# ABOUT THIS EXERCISE
Say how many lines in the records include the string "Focus", adding no other words.
*** Opening of THE DATA ***
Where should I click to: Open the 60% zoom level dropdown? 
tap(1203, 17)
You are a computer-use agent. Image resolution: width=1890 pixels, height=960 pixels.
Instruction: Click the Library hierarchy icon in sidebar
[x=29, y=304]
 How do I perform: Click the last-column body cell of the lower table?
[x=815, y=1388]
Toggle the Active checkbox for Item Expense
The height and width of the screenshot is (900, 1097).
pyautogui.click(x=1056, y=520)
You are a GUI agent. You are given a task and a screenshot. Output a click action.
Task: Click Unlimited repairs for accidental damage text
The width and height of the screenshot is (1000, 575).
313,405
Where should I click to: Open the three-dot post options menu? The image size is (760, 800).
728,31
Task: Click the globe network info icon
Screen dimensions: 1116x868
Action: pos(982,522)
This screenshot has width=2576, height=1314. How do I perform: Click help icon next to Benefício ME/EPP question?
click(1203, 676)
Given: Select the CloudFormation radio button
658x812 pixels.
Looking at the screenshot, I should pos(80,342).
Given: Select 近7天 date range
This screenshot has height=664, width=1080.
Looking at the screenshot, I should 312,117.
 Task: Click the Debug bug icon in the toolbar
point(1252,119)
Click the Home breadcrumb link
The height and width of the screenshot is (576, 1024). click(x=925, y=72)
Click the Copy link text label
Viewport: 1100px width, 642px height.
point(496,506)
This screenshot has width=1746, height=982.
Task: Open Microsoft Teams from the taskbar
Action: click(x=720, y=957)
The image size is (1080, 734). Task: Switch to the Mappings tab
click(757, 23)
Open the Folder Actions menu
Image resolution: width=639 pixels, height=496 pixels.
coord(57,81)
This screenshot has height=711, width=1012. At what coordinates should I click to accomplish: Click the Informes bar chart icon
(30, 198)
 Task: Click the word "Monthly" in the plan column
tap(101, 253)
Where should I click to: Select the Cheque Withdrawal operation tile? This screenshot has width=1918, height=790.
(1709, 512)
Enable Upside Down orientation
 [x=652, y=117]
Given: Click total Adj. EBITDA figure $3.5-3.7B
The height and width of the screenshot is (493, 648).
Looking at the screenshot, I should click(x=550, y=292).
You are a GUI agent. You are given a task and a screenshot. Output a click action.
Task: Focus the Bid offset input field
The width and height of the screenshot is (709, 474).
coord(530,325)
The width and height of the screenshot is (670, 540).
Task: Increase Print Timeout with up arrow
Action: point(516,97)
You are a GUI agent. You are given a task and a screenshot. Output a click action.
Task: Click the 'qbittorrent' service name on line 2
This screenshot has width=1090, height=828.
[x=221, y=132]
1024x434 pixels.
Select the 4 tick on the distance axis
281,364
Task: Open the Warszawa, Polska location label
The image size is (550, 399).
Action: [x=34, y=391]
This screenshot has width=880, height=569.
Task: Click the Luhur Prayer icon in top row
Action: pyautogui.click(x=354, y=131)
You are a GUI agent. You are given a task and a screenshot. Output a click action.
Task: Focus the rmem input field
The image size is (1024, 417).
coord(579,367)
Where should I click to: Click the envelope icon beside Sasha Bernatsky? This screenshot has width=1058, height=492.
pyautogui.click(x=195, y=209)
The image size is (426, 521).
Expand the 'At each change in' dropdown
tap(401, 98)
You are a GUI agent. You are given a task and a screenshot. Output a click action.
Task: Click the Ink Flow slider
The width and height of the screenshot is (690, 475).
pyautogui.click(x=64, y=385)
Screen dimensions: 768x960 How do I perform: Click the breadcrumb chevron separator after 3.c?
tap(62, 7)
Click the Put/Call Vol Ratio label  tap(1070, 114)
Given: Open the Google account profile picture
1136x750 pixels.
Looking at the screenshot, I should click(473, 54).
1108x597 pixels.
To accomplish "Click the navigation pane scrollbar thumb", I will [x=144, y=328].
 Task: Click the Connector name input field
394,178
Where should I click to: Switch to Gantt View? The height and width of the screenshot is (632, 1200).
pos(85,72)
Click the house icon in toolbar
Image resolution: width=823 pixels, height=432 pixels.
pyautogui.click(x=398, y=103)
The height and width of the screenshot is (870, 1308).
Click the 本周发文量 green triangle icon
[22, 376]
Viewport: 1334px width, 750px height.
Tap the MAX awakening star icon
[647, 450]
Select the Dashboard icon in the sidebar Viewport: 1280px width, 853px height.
*** Close of THE DATA ***
# EXPECTED ANSWER
2